|
|
| La Vraie Réligion Chrétienne 721 Que le Baptême soit l’introduction dans l’Église, cela a été montré dans le Chapitre du Baptême; et que la Sainte Cène soit l’introduction dans le Ciel, on le voit par les choses dites ci- dessus et perçues. Ces deux Sacrements, le Baptême et la Sainte Cène sont comme deux Portes pour la vie éternelle ? Tout homme Chrétien par le Baptême, qui est la première Porte, est admis et introduit dans les choses que l’Église d’après la Parole enseigne sur l’autre Vie, qui toutes sont des moyens par lesquels l’homme peut être préparé et conduit au Ciel.

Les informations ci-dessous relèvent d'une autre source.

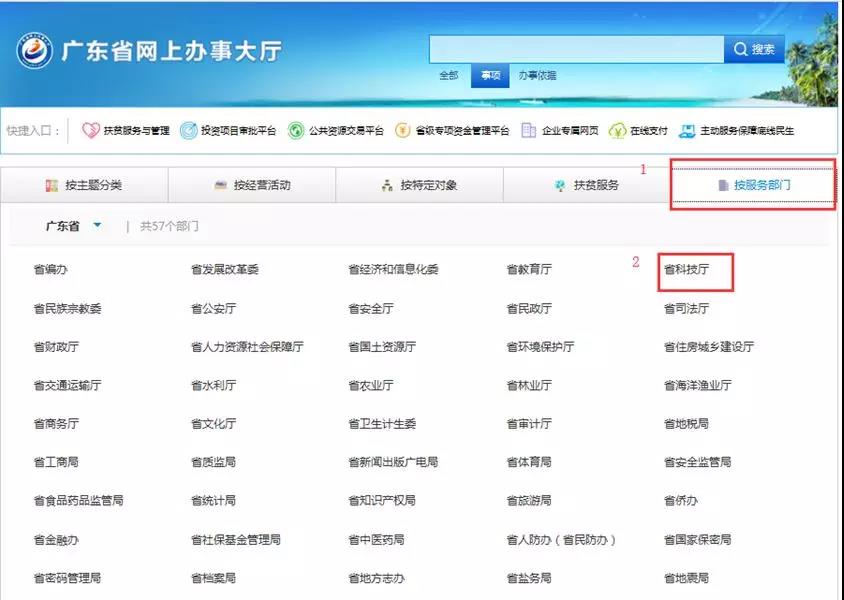Open 省级专项资金管理平台 coin icon
Viewport: 844px width, 600px height.
click(403, 131)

La seconde Porte est la Sainte Cène, par laquelle est admis et introduit dans le Ciel tout homme qui s’est laissé préparer et conduire par le Seigneur : il n’y a pas d’autres Portes universelles. Ces deux Sacrements peuvent être comparés à un Prince né pour le Trône ; en premier lieu il est introduit dans les connaissances qui concernent la manière de gouverner, en second lieu, on le couronne et on lui remet le gouvernement. Ils peuvent aussi être comparés à un Fils né pour un grand héritage ; en premier lieu il doit être instruit et se pénétrer de tout ce qui regarde la juste disposition des possessions et des richesses, en second lieu viennent la possession et l’administration. Ils peuvent encore être comparés à la construction d’une maison, et à l’habitation de cette maison ; et aussi à l’instruction de l’homme depuis l’enfance jusqu’à l’âge où il jouit de son droit et de son jugement, et ensuite à sa vie rationnelle et spirituelle; il faut nécessairement que la première Période précède, pour qu’il parvienne à la seconde, car celle-ci n’est pas possible sans celle- là. Ces comparaisons montrent clairement que le Baptême et la Sainte Cène sont comme deux Portes par lesquelles l’homme est introduit dans la vie éternelle, et qu’après la première Porte il y a une vaste plaine qu’il doit parcourir, et que la seconde est le terme où se trouve le prix vers lequel il a dirigé sa course ; car la palme n’est donnée qu’après la lutte, et la récompense qu’après le combat.